▶ _Selected text_
** Start **

4 July 2018Hot off the Press
Gmail has confirmed that third-party app developers can read users’ private emails, both sent and received.
According to the Wall Street Journal, users who have connected to third-party apps may have unknowingly allowed not just machines, but human staff to read their messages.
Gmail, owned by Google, is the world’s most popular emailing service, with 1.4 billion users connected to the platform.
Google lets people connect to third-party email management tools to their accounts or services such as travel planning and price comparisons.
By connecting their account to these tools, users are asked to grant certain permissions to the third-party applications, which include giving them the ability to “read, send, delete and manage your email.”
This permission sometimes allows employees of the applications to read users emails.
A year ago, Google promised that it would stop computers from scanning the inbox of Gmail users, yet the internet giant continues to allow third-party applications access.
Furthermore, according to sources, Google does little to prevent developers from training computers, and in some cases employees, to read their users’ emails.
One case included Edison Software, a Gmail developer that makes a mobile application for reading and organising email. Employees of the company personally reviewed the emails of hundreds of users in order to build a new feature, says Mikael Berner, the company’s CEO.

** End **

▶ _Objectives_
a. Transcribe the Gmail article from "Gmail, owned by" to "their users’ emails.".
b. According to the Gmail article, how many users are connected to Gmail?
c. In the Gmail article, which actions does the permission granted to third-party applications allow them to perform on a user's email?

(Word and element location data)

** Start **

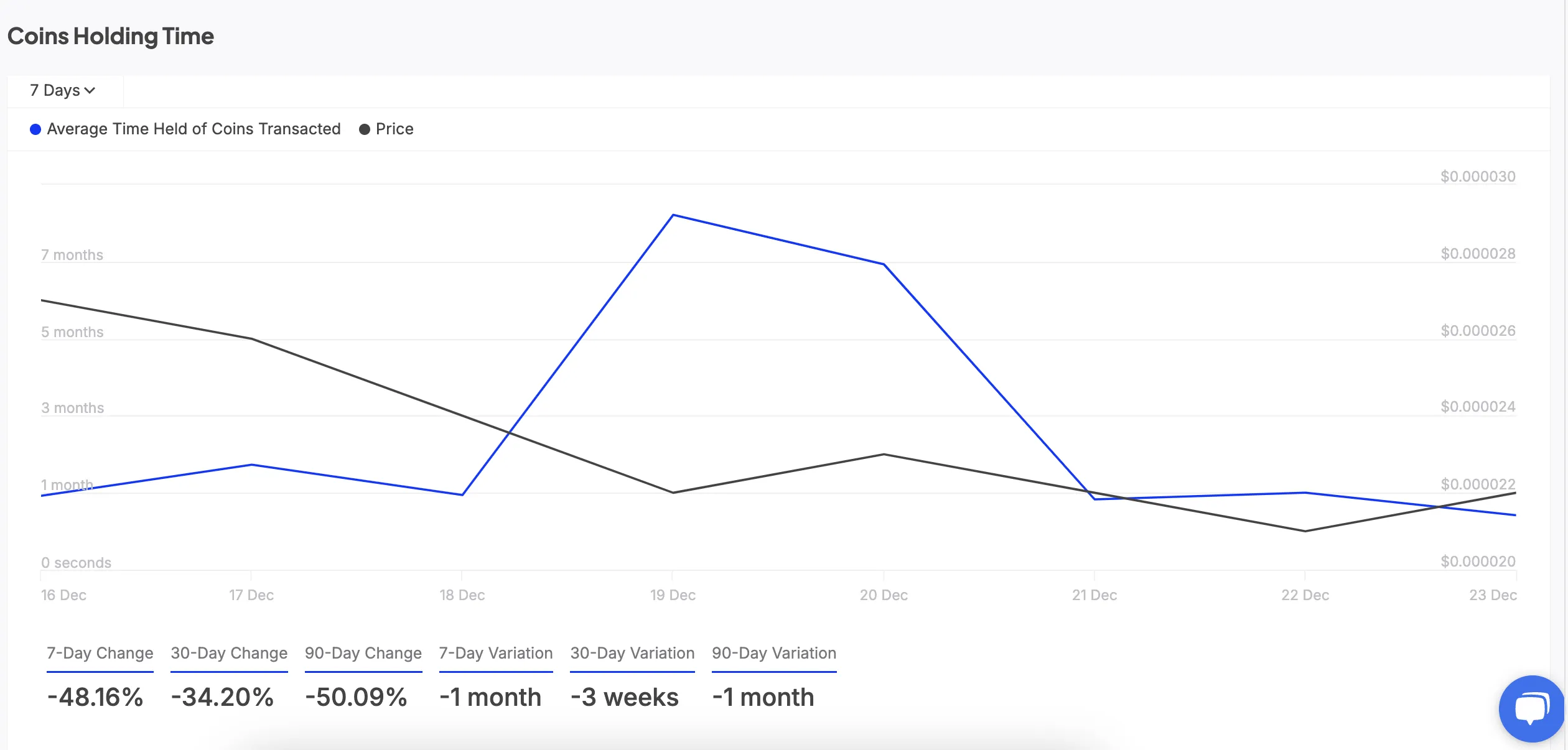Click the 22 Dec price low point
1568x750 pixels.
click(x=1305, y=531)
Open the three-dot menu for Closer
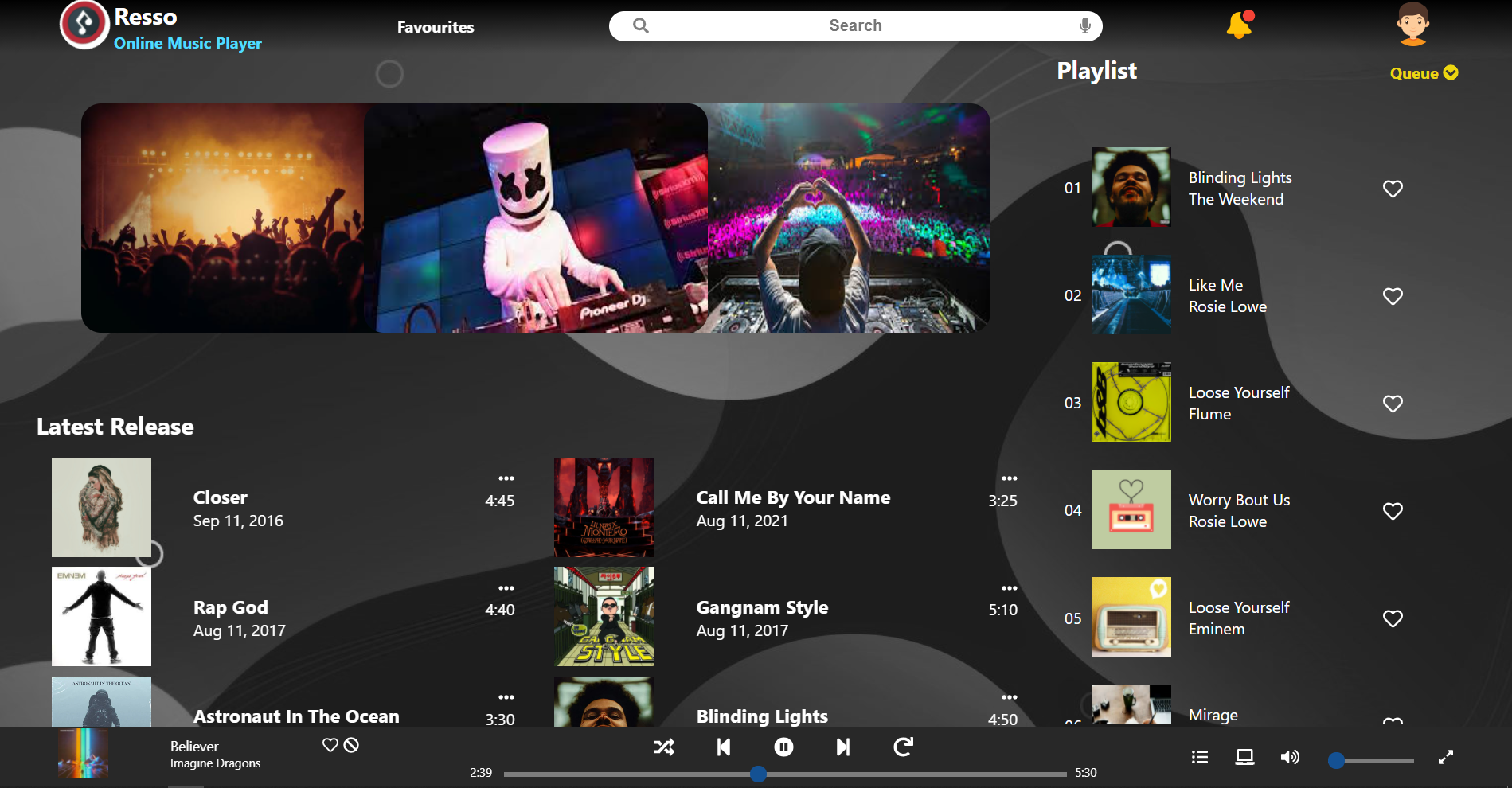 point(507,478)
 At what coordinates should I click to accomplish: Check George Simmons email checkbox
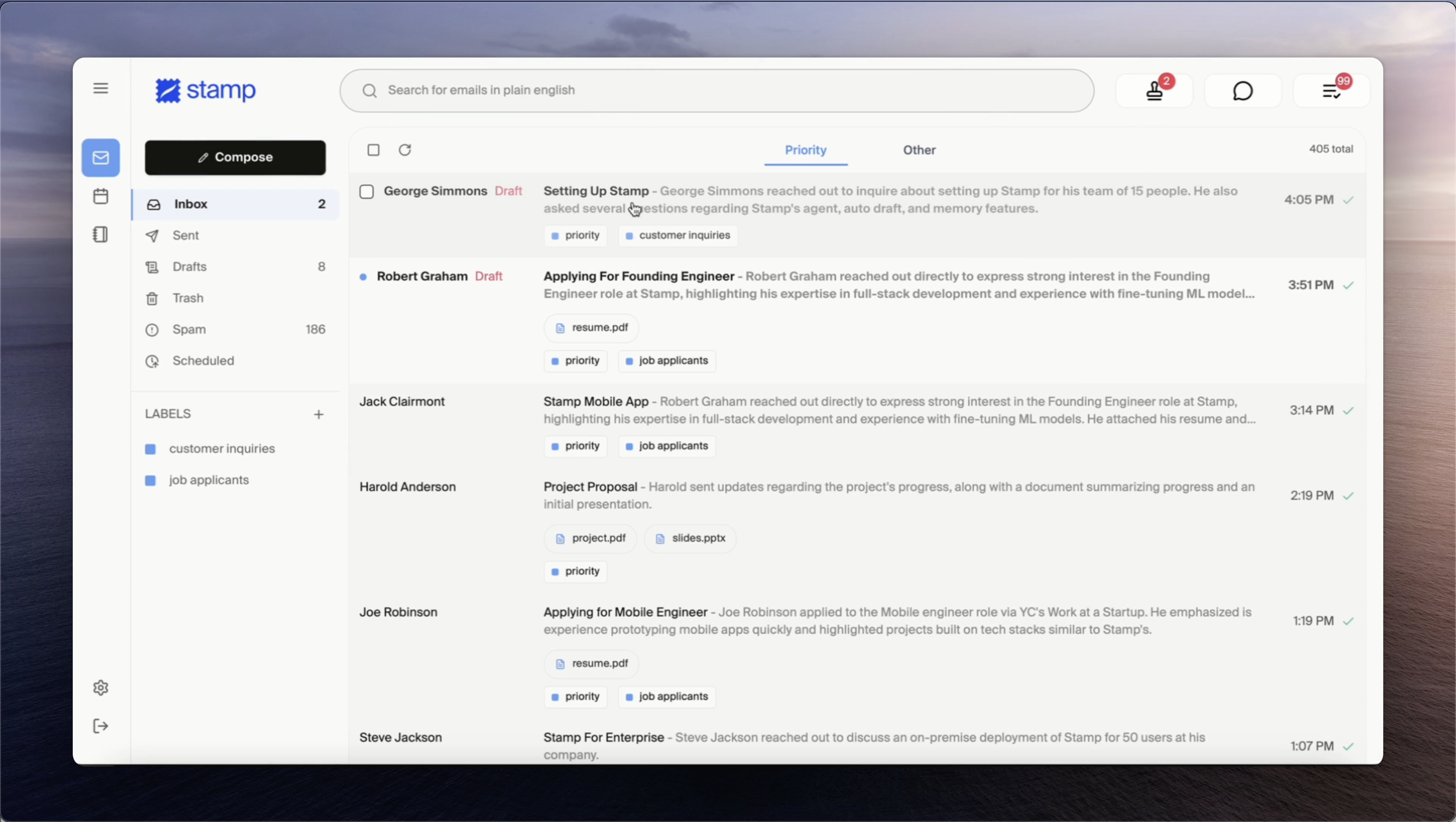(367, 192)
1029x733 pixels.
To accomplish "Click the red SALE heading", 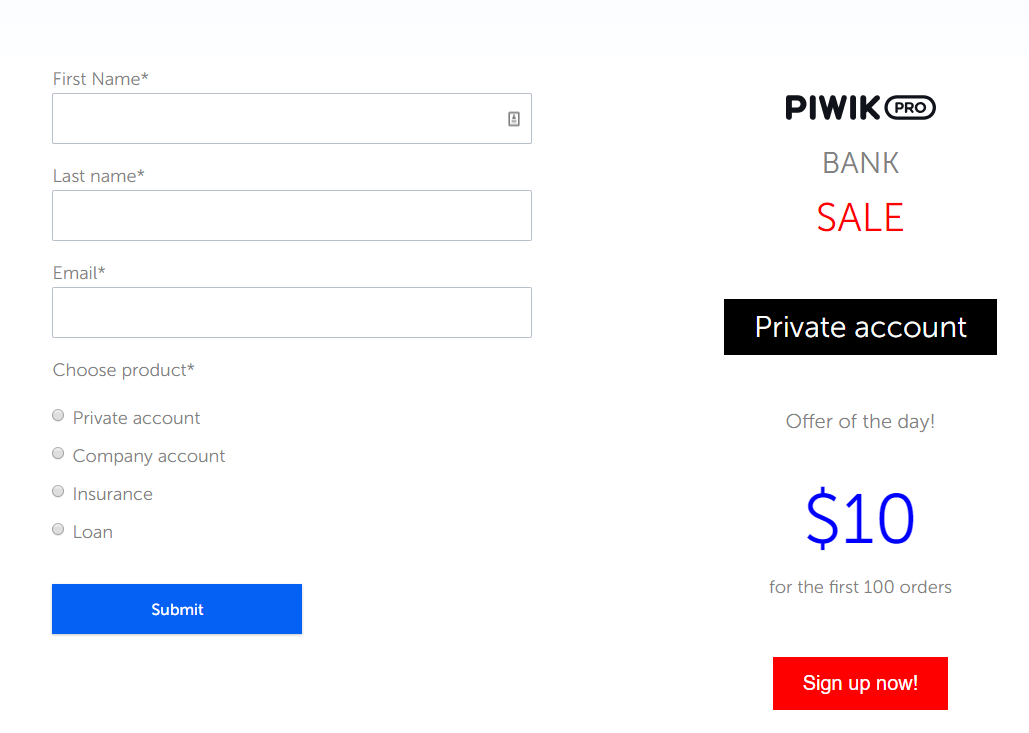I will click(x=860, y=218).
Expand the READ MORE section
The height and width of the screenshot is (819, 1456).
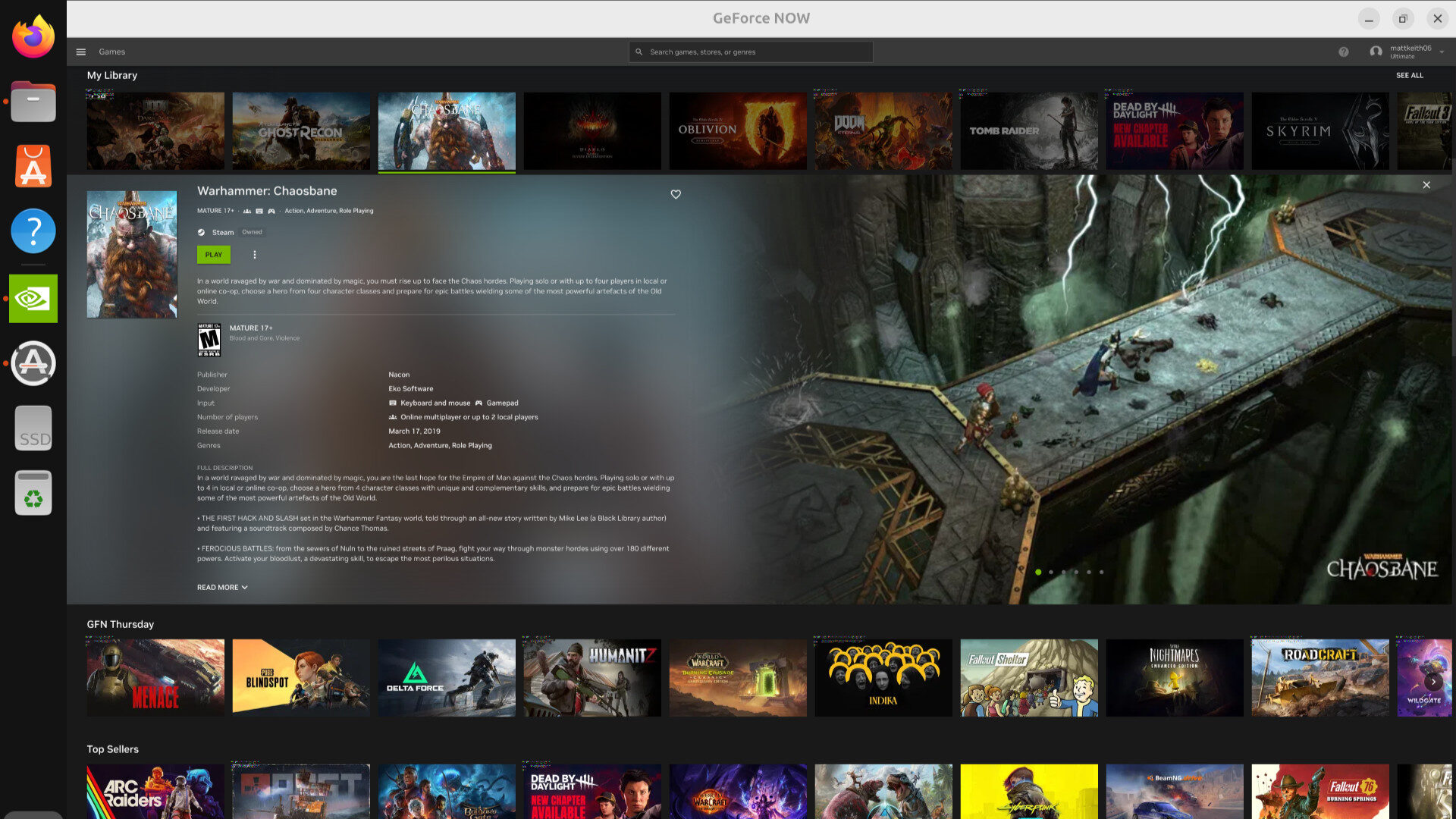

** End **

▶ _Written answers_
a.
Gmail, owned by Google, is the world’s most popular emailing service, with 1.4 billion users connected to the platform.
Google lets people connect to third-party email management tools to their accounts or services such as travel planning and price comparisons.
By connecting their account to these tools, users are asked to grant certain permissions to the third-party applications, which include giving them the ability to “read, send, delete and manage your email.”
This permission sometimes allows employees of the applications to read users emails.
A year ago, Google promised that it would stop computers from scanning the inbox of Gmail users, yet the internet giant continues to allow third-party applications access.
Furthermore, according to sources, Google does little to prevent developers from training computers, and in some cases employees, to read their users’ emails.

b. 1.4 billion users.

c. Read, send, delete, manage